§ PROBLEM DETAILS: Beneath this instruction is a block of data; output from it exactly the lines that run from the one containing "The height and" through the one containing "Expand the post options chevron", inclusive.

§ INPUT DATA:

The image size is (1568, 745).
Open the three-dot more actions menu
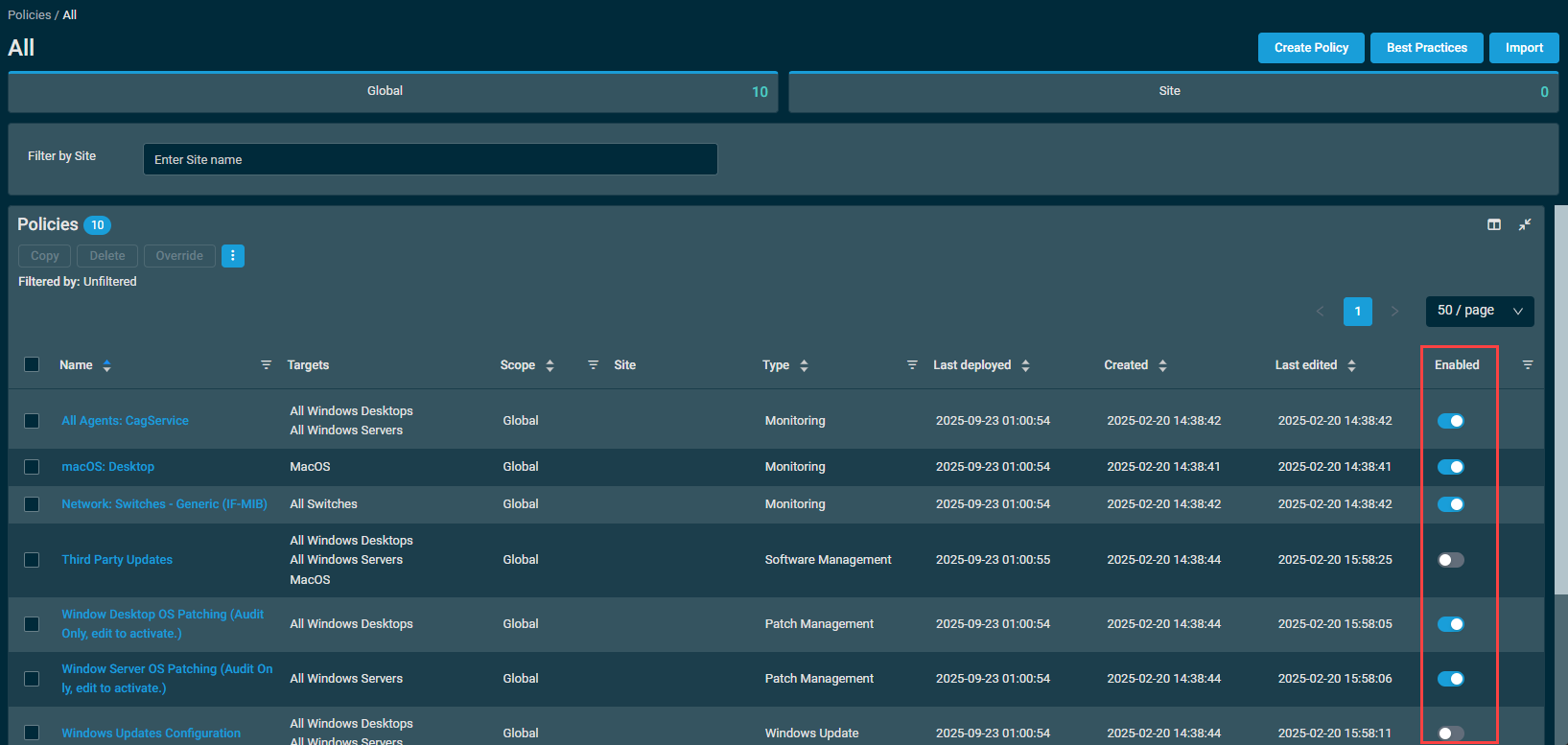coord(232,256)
* * *
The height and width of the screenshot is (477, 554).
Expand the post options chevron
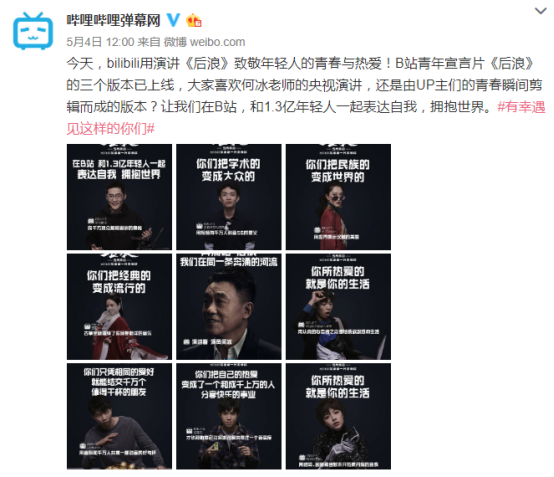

§ EXERCISE SOLUTION:
The height and width of the screenshot is (477, 554).
Expand the post options chevron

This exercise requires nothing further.